Потом он увидел окруженного ребятами военного, что-то стал соображать и поковылял ближе. Приблизился к гурьбе ребят и, узнав сына Гедальи Сантоса, раскрыл рот, минуту смотрел на него, потом, поправив старомодные очки в железной оправе с треснувшими стеклами, промолвил:
— Шмулик!.. Это ты? Какое счастье, что вернулся!.. Надо мне бежать передать матери, отцу… Они тебя уже оплакали.
— Рано плакали… — горестно усмехнулся сын Сантоса. — Солдаты так быстро не сдаются.
— Ну, слава богу. Слава богу!.. — шептал сторож и, подскочив к гостю, обнял его и расцеловал.
Покосившись на его пустую штанину, покачал горестно головой и, почему-то чувствуя себя виноватым, сказал:
— Что можно сделать, когда такая страшная война идет и столько жизней забирает? А скольких покалечило… — Он еще раз взглянул на его костыль:-Оставила тебе памятку война!.. А я потерял ногу много лет назад. Но не надо убиваться!.. Вот я живу, и ты будешь жить. Не так все страшно… Лучше так, чем в земле…
Слова старика, конечно, не успокоили ни Шмулика, ни Лесю. Но все бледнело перед радостью встречи. Оба были счастливы, встретившись наконец после долгой разлуки.

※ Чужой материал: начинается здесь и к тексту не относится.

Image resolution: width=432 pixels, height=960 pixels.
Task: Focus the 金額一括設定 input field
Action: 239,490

Гостю хотелось остаться хоть на несколько минут наедине с Лесей, услышать все, рассказать, как он добрался сюда, как прошел сквозь столько боев… Но со всех сторон уже спешили люди к школе взглянуть на сына Сантоса, обнять его. Это, должно быть, Рейзл обежала все дома, не забыв и работающих на плантации… Длинный коридор уже был полон народу — яблоку негде упасть. Нехама торопилась к сыну, невольно укоряя его мысленно: пришел не в свой дом, а в школу, к Лесо… Но тут же забыла об этом, увидя Шмулика. Она застала здесь многих соседей и не представляла себе, когда они успели узнать о возвращении сына. В руках она держала сорванный с головы белый платок, глаза были затуманены слезами… Увидев ее, все расступились. Натолкнувшись взглядом на костыли, она расплакалась, бросилась к сыну и прикипела к нему, задыхаясь от слез.
Гедалья Сантос тихонько просил жену успокоиться. К ней подошли Ксения, Симха Кушнир, Рейзл, Леся и стали уговаривать, чтобы она перестала плакать.

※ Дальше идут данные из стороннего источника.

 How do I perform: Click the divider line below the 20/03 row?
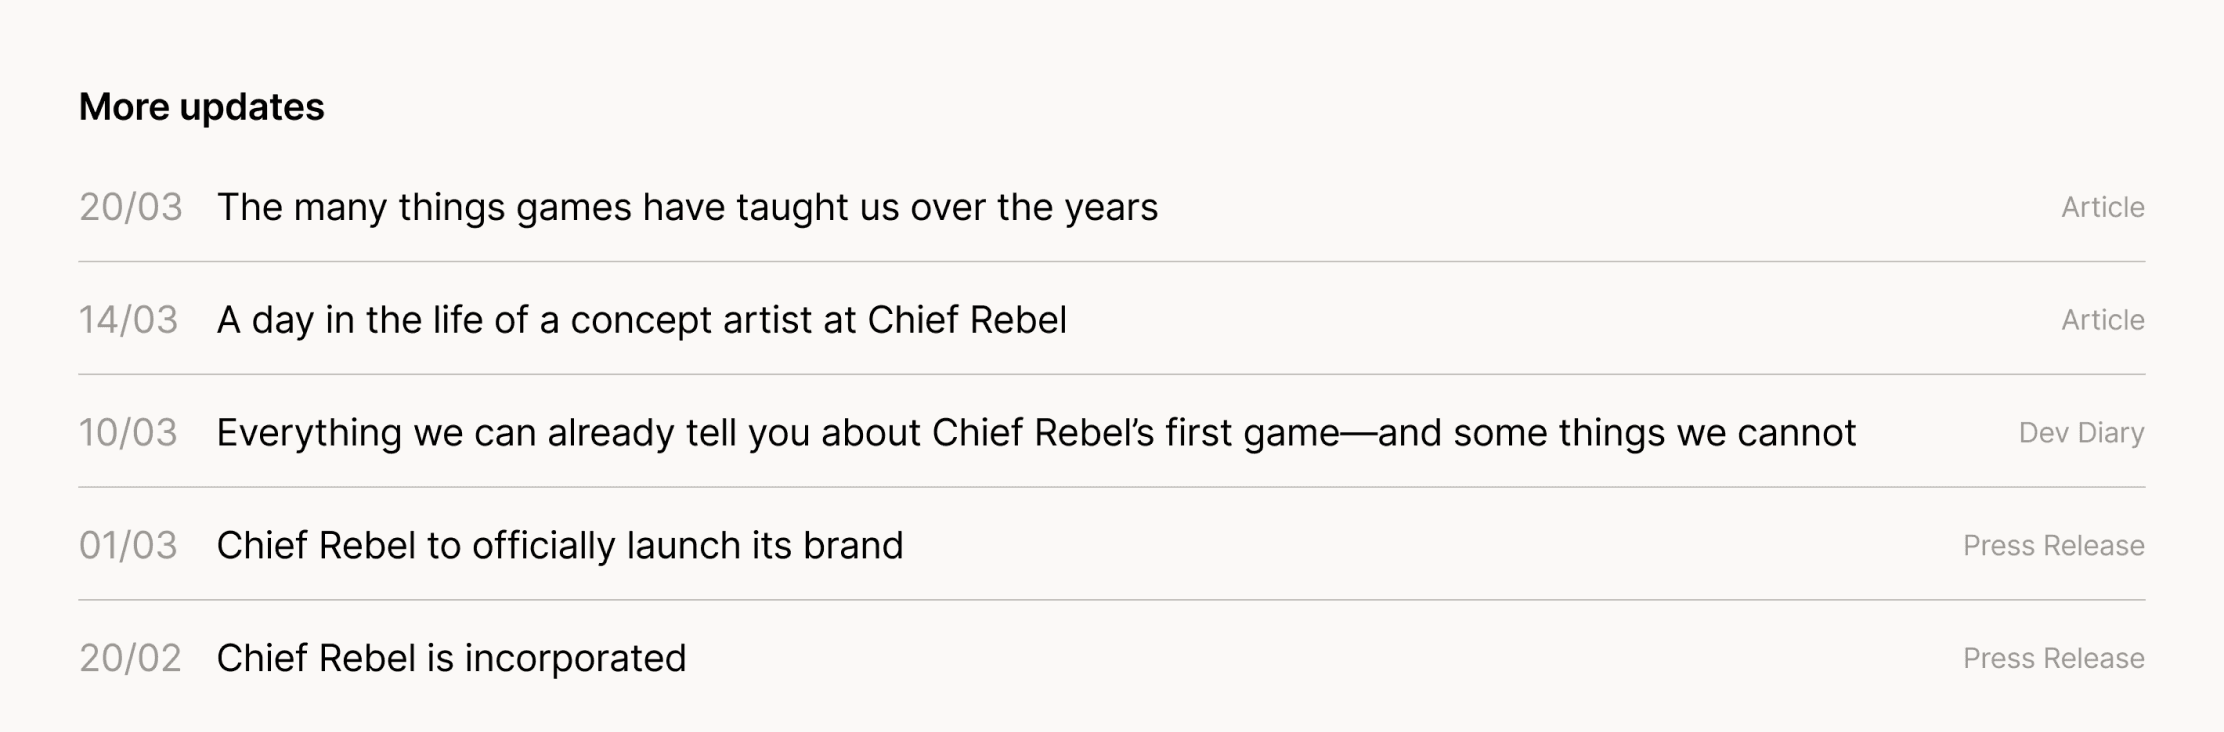click(x=1112, y=262)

Нехама немного успокоилась.
Горькие слезы сменились слезами радости. И люди уже не замечали, да и не желали замечать, костыли.
А народу все прибывало — из Ружицы и Лукашивки. Каждому хотелось хоть одним глазком взглянуть на первого воина, вернувшегося сюда с войны…

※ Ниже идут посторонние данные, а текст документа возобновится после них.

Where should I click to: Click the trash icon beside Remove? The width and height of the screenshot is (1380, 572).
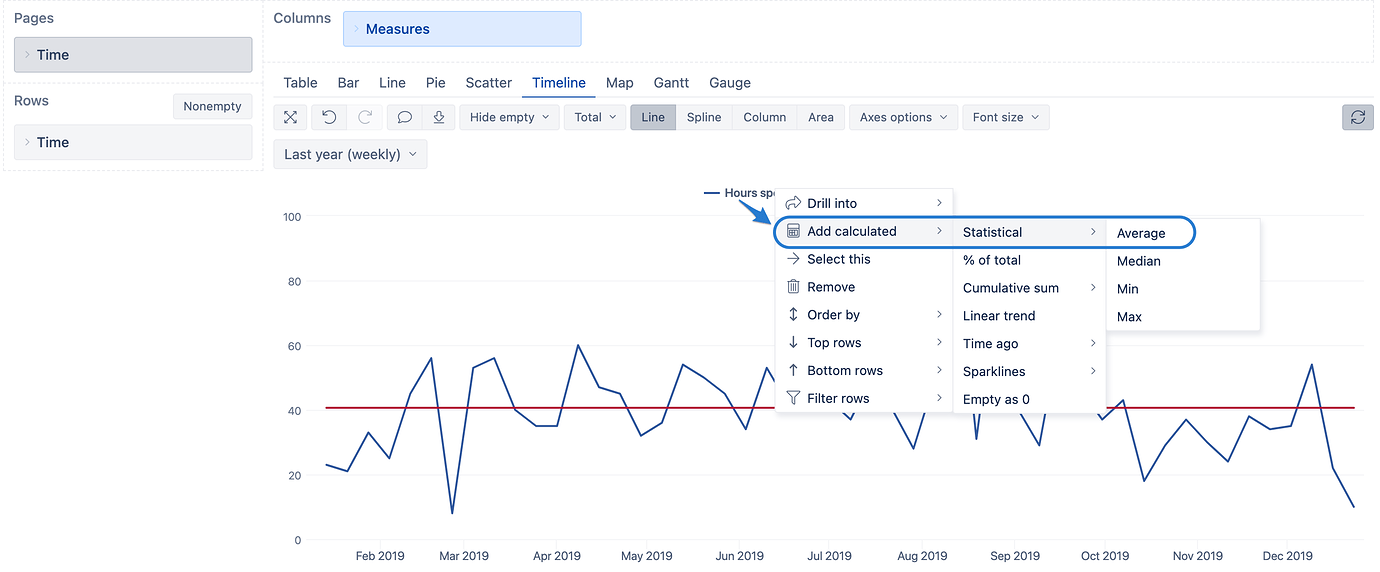[793, 287]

Чтобы как-то разрядить напряжение, Менаша-бондарь обратился к другу:
— Слышишь, Гедалья, как бы нам теперь пригодился бочонок, что ты тогда извлек из земли! До сих пор я ощущаю вкус его содержимого…
Кузьма Матяш, преодолевая волнение и смахивая слезу, сказал:
— Пошли к нам! Думаете, что для нашего дорогого гостя я ничего не припас? Как бы не так! Пошли!
— Что вы, пусть человек хоть к себе в дом зайдет, умоется, отдохнет, придет в себя! — перебила мать и, поискав глазами внучку, продолжала: — Аннушка, что же ты, моя хорошая, стоишь там, подойди к папочке. Поцелуй его.
И девочка не очень смело, со страхом глядя на костыли, подошла к обросшему дяде…
Тарас Моргун, который стоял в стороне, протиснулся сквозь толпу:
— Может, права Нехама? Пусть отдыхает человек. Но коль уж вернулся этот славный парень, мы не поскупимся. Так просто это не пройдет! Давайте после работы соберемся у меня в хате и поздравим нашего солдата, как он того заслужил!
На том и порешили. Однако люди не расходились. Еще долго они не давали гостю остаться одному. Забрасывали его вопросами, и кончилось тем, что шумно проводили его и Лесю до самого дома.
Взволнованный солдат, опираясь на костыли, неуверенно шагал, глядя то на земляков, то на разоренный поселок. Как все здесь изменилось! Словно ураган пронесся по этой земле. Он не мог наглядеться на дочурку, которая шла рядом, держась осторожно за его штанину. Она не сводила с него глаз, хотя все еще смотрела с испугом и легким недоверием.
Ближе всех старался держаться к гостю Симха Кушнир. Он боялся пропустить малейшее слово, сказанное Самуилом. Кому-кому, а ему, летописцу, не придется этой ночью спать, он должен подробно записать эту встречу. Какой знаменательный день: сегодня возвратился с войны Самуил Сантос, наследник династии виноградарей, первый воин, вернувшийся домой из огня, из пекла. Он, Правда, калека. Но ничего не поделаешь. Отдохнет, придет немного в себя и впряжется в огромный воз, как все, и подставит свое плечо под тяжесть, которую несут его земляки. «Живы потомки Ицхака Сантоса», — подумал Симха Кушнир с нескрываемой радостью.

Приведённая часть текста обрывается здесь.